* **DIRECTIONS FOR THIS TASK**: Which of the lines below contain the string "showing"? Copy each one.

##### ENTRIES SUPPLIED

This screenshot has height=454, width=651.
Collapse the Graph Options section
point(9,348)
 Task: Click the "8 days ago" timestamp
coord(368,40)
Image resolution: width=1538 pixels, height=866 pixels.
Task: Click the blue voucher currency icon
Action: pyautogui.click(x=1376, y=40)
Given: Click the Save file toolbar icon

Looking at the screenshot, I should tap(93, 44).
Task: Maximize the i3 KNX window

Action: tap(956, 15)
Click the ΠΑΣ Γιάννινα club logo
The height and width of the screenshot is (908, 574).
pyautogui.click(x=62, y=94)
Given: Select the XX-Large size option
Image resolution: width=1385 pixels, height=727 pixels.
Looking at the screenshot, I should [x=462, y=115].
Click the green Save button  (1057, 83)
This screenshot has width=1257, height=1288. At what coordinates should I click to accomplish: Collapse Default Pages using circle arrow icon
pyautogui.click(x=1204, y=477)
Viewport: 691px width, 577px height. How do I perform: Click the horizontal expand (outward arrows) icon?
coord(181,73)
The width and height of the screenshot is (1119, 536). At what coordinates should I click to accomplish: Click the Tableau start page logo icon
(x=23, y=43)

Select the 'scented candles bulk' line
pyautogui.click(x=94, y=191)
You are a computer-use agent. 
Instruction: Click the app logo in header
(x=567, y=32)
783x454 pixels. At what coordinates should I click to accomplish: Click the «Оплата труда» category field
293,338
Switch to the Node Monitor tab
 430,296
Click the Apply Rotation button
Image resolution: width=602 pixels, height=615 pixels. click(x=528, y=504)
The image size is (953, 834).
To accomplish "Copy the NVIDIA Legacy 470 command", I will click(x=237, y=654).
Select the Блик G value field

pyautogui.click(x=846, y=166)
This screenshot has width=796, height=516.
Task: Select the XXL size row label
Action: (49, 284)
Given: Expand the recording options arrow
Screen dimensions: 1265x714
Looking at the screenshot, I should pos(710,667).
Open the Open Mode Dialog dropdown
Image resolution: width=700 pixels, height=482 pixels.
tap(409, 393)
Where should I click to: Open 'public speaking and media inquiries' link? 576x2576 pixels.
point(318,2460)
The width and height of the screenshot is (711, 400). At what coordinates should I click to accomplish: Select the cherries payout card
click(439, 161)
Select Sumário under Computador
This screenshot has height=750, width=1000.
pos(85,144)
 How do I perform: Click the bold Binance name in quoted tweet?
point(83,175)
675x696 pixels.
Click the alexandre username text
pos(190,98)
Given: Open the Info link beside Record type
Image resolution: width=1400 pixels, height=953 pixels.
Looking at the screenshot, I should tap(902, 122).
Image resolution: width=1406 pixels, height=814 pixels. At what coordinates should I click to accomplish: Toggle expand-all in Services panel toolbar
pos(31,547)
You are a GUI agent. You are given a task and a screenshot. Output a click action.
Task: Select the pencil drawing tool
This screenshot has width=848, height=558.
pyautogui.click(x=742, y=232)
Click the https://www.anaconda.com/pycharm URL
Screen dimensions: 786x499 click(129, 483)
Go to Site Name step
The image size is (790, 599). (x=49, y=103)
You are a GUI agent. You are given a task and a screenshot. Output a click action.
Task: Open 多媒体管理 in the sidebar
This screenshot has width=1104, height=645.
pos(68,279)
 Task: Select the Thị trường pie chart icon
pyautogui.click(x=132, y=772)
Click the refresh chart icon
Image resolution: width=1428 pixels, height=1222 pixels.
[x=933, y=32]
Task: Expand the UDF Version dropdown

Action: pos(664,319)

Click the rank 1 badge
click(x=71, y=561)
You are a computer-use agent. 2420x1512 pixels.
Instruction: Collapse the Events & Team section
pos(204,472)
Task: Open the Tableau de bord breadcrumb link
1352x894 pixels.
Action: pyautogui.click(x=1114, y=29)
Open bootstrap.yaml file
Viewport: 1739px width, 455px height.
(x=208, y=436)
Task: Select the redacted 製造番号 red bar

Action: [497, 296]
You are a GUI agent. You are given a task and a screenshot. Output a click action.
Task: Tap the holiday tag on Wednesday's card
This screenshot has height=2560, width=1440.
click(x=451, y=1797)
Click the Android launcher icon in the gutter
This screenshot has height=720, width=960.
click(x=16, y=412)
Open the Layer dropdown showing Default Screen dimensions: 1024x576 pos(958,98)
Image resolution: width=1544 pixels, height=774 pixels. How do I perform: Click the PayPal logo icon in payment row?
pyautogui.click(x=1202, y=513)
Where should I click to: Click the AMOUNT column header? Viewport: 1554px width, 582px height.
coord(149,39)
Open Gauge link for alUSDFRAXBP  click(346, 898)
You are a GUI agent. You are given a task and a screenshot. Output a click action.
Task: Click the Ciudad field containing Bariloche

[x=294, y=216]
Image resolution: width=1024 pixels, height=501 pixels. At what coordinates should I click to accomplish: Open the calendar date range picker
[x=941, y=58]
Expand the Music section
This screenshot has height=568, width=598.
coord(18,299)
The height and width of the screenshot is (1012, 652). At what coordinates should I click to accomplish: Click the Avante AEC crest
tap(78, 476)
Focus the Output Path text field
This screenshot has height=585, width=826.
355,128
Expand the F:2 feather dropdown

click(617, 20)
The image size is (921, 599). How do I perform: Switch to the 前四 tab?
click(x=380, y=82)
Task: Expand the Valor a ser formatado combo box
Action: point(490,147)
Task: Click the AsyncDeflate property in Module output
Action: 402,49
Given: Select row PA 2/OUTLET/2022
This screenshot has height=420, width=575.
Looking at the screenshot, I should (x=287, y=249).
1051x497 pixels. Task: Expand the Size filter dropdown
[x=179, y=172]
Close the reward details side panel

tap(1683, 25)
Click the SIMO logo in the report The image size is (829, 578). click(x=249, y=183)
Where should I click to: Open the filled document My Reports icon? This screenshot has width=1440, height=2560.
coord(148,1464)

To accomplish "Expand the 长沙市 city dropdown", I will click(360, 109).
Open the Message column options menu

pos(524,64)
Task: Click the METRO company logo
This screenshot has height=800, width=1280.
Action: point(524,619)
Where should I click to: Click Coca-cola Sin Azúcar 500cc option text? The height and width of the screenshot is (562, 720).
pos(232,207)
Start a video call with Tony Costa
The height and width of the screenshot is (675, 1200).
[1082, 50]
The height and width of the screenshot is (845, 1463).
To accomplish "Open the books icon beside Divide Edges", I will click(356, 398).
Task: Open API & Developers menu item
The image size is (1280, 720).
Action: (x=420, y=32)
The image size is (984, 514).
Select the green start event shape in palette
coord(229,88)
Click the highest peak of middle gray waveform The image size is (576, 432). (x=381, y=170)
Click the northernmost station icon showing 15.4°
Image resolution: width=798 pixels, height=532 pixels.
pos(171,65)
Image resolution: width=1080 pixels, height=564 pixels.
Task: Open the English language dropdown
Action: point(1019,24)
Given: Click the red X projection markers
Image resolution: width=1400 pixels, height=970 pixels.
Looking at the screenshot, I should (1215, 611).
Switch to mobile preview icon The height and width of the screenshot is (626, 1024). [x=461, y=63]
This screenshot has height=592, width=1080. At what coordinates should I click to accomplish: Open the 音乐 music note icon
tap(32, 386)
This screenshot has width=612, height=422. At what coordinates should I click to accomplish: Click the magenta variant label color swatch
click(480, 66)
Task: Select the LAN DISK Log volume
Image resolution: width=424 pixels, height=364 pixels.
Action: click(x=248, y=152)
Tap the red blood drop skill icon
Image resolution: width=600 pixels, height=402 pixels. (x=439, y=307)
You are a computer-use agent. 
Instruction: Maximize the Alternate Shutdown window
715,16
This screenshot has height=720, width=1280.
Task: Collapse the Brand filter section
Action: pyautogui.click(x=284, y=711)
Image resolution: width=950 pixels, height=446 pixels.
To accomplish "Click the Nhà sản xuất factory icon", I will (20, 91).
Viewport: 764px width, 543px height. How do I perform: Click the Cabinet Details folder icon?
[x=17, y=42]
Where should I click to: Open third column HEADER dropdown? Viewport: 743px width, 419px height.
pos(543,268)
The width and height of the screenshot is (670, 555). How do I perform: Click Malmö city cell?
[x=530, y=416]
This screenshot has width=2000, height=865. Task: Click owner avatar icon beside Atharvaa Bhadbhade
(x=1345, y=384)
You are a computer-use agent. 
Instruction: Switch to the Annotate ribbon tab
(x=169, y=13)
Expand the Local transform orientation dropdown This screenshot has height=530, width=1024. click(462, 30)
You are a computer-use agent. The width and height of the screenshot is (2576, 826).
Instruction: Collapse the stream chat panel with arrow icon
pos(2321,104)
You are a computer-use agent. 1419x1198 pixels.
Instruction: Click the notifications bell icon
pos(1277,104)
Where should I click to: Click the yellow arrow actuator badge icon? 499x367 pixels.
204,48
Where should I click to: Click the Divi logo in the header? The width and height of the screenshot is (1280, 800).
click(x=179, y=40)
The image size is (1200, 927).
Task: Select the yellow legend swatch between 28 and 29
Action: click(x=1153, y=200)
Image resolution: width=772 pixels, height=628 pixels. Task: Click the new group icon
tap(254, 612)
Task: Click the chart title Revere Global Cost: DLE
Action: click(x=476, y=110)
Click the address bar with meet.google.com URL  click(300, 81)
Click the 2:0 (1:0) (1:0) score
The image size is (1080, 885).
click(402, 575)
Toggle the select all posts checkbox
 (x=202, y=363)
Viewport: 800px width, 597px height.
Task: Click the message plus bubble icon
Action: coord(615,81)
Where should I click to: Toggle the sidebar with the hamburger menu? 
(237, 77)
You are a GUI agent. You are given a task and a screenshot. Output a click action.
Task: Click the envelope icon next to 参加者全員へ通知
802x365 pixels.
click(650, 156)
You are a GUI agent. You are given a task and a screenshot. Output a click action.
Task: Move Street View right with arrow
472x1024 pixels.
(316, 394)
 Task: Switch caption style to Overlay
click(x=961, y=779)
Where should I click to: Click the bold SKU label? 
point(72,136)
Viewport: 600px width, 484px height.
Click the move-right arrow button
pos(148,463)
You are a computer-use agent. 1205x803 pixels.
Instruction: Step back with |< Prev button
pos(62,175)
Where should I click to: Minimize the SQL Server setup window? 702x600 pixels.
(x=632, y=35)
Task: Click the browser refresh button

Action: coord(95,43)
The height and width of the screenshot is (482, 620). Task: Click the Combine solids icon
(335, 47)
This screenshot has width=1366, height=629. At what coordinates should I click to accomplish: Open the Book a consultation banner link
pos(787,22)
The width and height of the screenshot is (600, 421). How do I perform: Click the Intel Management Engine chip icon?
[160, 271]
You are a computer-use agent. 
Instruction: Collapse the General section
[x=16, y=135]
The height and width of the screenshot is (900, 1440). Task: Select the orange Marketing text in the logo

##########

* **FINISHED TASK**:
Open the Layer dropdown showing Default Screen dimensions: 1024x576 pos(958,98)
Click the northernmost station icon showing 15.4°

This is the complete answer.